今回発表されたFlashArray//X、FlashArray//Cの新バージョン、FlashArray//Eは、いずれもFlashArrayシリーズの製品となる。このうち、FlashArray//X、FlashArray//Cの新バージョンは、R4(第4世代という意味)が製品名につけられており、従来製品の新バージョンという位置付け。最大の強化点は、CPUが従来製品で採用されていたIntelの第3世代Xeon SP(開発コードネーム:Ice Lake-SP)から第4世代Xeon SP(開発コードネーム:Sapphire Rapids)に強化されていることだ。
第4世代Xeon SPに関しては上記記事が詳しいのでそちらをご参照いただきたいが、特にAMXという新命令を利用すると、AI関連の性能が大幅に改善される点が最大の特徴だ。加えて、マイクロアーキテクチャの改善などで基本性能も強化されている。
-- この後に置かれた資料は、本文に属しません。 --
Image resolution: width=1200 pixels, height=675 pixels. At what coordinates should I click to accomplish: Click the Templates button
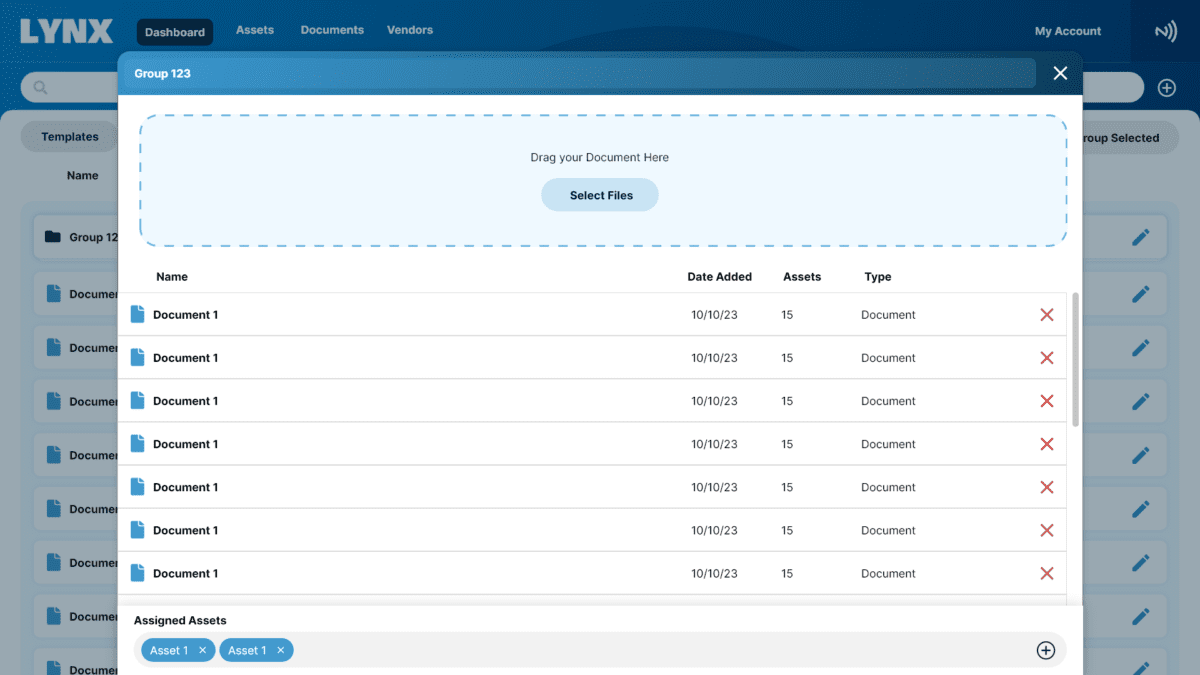tap(70, 137)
岩本氏によれば「R1からR3の時には世代間の性能向上は1.25倍程度だったが、今回のSapphire Rapidsは“当たり世代”で、1.4倍も性能が向上している」とPure Storageでは評価しており、そうしたCPUの性能向上がFlashArray//X R4、FlashArray//C R4の最大の特徴だとした。
また、同社では現行製品では1モジュールあたり最大48TBのDFM(QLCの場合)を採用しているが、本年の末までに1モジュールあたり75TBの容量に強化したDFMを投入する計画で、その75TBのDFMを利用した場合には、FlashArray//C R4は最大8.9PBの容量を実現するという予定だという。
なお、FlashArray//X R4はTLC NANDベースのDFM、FlashArray//C R4はQLC NANDベースのDFMを採用していることが最大の違いで、コントローラ(第4世代Xeon SP)や基本的なシャシーの構造などは共通となる。
DFMあたりのコントローラを削減し低コストを実現したFlashArray//Eで、HDD駆逐を狙う
岩本氏が「現代のエンタープライズ・ストレージで最もボトルネックになっているのはニアラインSASのHDDだ。今回発表したFlashArray//Eではそこにメスを入れていく」と述べ、Pure Storageとしては、エンタープライズストレージで性能や信頼性のボトルネックになっているニアラインSASのHDDをNANDフラッシュに積極的に置き換えていく製品として、FlashArray//Eを積極的に売り込んでいくと強調した。
Pure Storageは本年の4月から、FlashBlade//Eという、FlashBladeシリーズの容量あたりの単価が最も安価なモデルを日本でも投入している。今回発表されたFlashArray//EはそのFlashArray版となり、やはりFlashArrayシリーズの中では容量あたりの単価が最も安価なモデルとなる。
コントローラの数などがFlashArray//Cに比べて少なく、1つのコントローラが制御するフラッシュメモリの容量は増えるため、レイテンシなどはFlashArray//Cに比べて増えてしまうが、コストはFlashArray//Cに比べて安くなっていることが最大の特徴となる(コントローラはCと同じく第4世代Xeon SP)。このため、フラッシュメモリの容量あたりの単価がFlashArrayシリーズの中では最廉価となっている。そうした低価格により、ニアラインSASやSASのHDDにコスト面で対抗していき、HDDからの置き換えを狙う製品になると岩本氏は強調した。
岩本氏によれば、FlashArray//Eは標準の6Uラックで最大48のDFMを内蔵でき、75TBのDFMがリリースされた後には、最大4PBの容量を実現する計画とのことだった。
なおFlashArray//X R4、FlashArray//C R4は、すでに日本でも導入が開始されており、営業による商談などが開始されているという。それに対してFlashArray//Eに関しては、今秋から導入が開始される予定とのことだった。